**Extract to read**
- - -
Below I present a project that I created as a part of the final assignment for one of my masters courses. In this project, I download data on releases for a given artist that contains titles, dates of releases, audio characteristics of tracks and lyrics using APIs, organize it into a database using SQL, and then create visualizations based on it with ggplot. In this post I will show the code that was used for this project and provide explanations. Access tokens and keys used for APIs are not shown for privacy reasons.

First, load the necessary R packages.

library(httr)
library(tidyverse)
library(geniusr)
library(RSQLite)
library(ggpubr)

We start by downloading releases data using the API of Discogs.com. To do so, first we need to create an app, where we can then find consumer key and consumer secret, which need to be inserted into the code below.

#Type in the name of the artist of interest
artist <- "Nirvana"

#First we are going to retrieve information on releases, e.g., albums and tracks using the API
#of Discogs.com

discogs_key <- 'CONSUMER_KEY'
discogs_secret <- 'CONSUMER_SECRET'

#Obtain the link by inserting the artist name, consumer key and secret
search_url <- sprintf("https://api.discogs.com/database/search?q=%s&key=%s&secret=%s", artist, discogs_key, discogs_secret)

#Make a search query to the API to retrieve the artist ID
search_r <- GET(search_url)

#Parsed content of the page
search_c <- content(search_r, "parsed")

#Retrieve the artist id
id <- search_c$results[[1]]$id

#Obtain the link to retrieve releases by inserting artist ID
releases_url <- sprintf("https://api.discogs.com/artists/%g/releases", id)

#Use the API to obtain releases
releases_r <- GET(releases_url)
 
#Parse the content of the page
releases_c <- content(releases_r, "parsed")

releases <- releases_c$releases

#Create empty lists to turn them into a tibble eventually
release_id_list <- list()
release_title_list <- list()
main_release_list <- list()
year_list <- list()
position_list <- list()
track_title_list <- list()
duration_list <- list()

#Loop through releases and retrieve the values for our columns
for (r in releases){
  relid <- r$id
  reltitle <- r$title
  main_release <- r$main_release
  year <- r$year
  
  #Get the link for the release 
  rel_url <- r$resource_url

  #Access it through API
  rel_r <- GET(rel_url)
- - -
**Records**
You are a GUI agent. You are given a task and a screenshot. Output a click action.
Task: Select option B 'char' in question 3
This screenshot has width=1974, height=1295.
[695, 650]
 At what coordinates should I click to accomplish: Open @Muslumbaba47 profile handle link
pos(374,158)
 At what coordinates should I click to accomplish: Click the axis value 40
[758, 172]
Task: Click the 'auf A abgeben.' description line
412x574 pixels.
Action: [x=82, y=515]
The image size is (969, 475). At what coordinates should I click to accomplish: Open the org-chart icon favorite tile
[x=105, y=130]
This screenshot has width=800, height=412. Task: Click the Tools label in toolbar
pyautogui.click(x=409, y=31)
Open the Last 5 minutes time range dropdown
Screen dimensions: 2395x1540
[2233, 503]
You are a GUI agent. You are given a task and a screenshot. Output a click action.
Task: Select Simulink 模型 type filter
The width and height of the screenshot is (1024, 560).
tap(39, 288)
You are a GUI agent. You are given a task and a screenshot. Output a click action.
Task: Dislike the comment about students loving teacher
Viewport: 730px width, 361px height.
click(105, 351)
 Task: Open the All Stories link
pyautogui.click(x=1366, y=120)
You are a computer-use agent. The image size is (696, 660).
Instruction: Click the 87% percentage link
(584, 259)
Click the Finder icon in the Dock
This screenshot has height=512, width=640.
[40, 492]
- - -
**To do**
1. Name every R package that the R project write-up above loads.
2. Pick up the R project write-up right after its last line of code and carry it forward.

**Responses to the exercise**
1.
httr
tidyverse
geniusr
RSQLite
ggpubr

2.
  #Parse the content of the link
  rel_c <- content(rel_r, "parsed")

  tracklist <- rel_c$tracklist
  
  #Loop through the tracks in the release
  for (t in tracklist){
    position <- t$position
    title <- t$title
    duration <- t$duration
    
    release_id_list <- append(release_id_list, relid)
    release_title_list <- append(release_title_list, reltitle)
    main_release_list <- append(main_release_list, main_release)
    year_list <- append(year_list, year)
    position_list <- append(position_list, position)
    track_title_list <- append(track_title_list, title)
    duration_list <- append(duration_list, duration)
  }
}

#Create a tibble containing all the tracks by the artist
discogs_features <- tibble(
  release_id = unlist(release_id_list),
  release = unlist(release_title_list),
  year = unlist(year_list),
  position = unlist(position_list),
  title = unlist(track_title_list),
  duration = unlist(duration_list)
)
 
discogs_features$artist <- artist

#Create a column with unique IDs for each track by combining release ID and position so we can
#use this later to join tables
discogs_features <- discogs_features %>%
  mutate(unique_id = paste(release_id, position, sep = "_"))

Next, we are going to access the API of Spotify to retrieve audio characteristics of the tracks we just downloaded.

#Create an empty tibble we are going to bind rows to
spotify_features <- tibble(
  danceability = numeric(), 
  energy = numeric(), 
  key = numeric(), 
  loudness = numeric(), 
  mode = numeric(), 
  speechiness = numeric(), 
  acousticness = numeric(),
  instrumentalness = numeric(), 
  liveness = numeric(), 
  valence = numeric(), 
  tempo = numeric(), 
  type = character(), 
  id = character(), 
  uri = character(), 
  track_href = character(), 
  analysis_url = character(), 
  duration_ms = numeric(), 
  time_signature = numeric())

#Getting the access token for Spotify API
response <- POST(
  "https://accounts.spotify.com/api/token",
  config = authenticate(user = "CLIENT_ID", 
                        password = "SECRET"),
  body = list(grant_type = "client_credentials"), 
  encode = "form"
)

token <-  content(response)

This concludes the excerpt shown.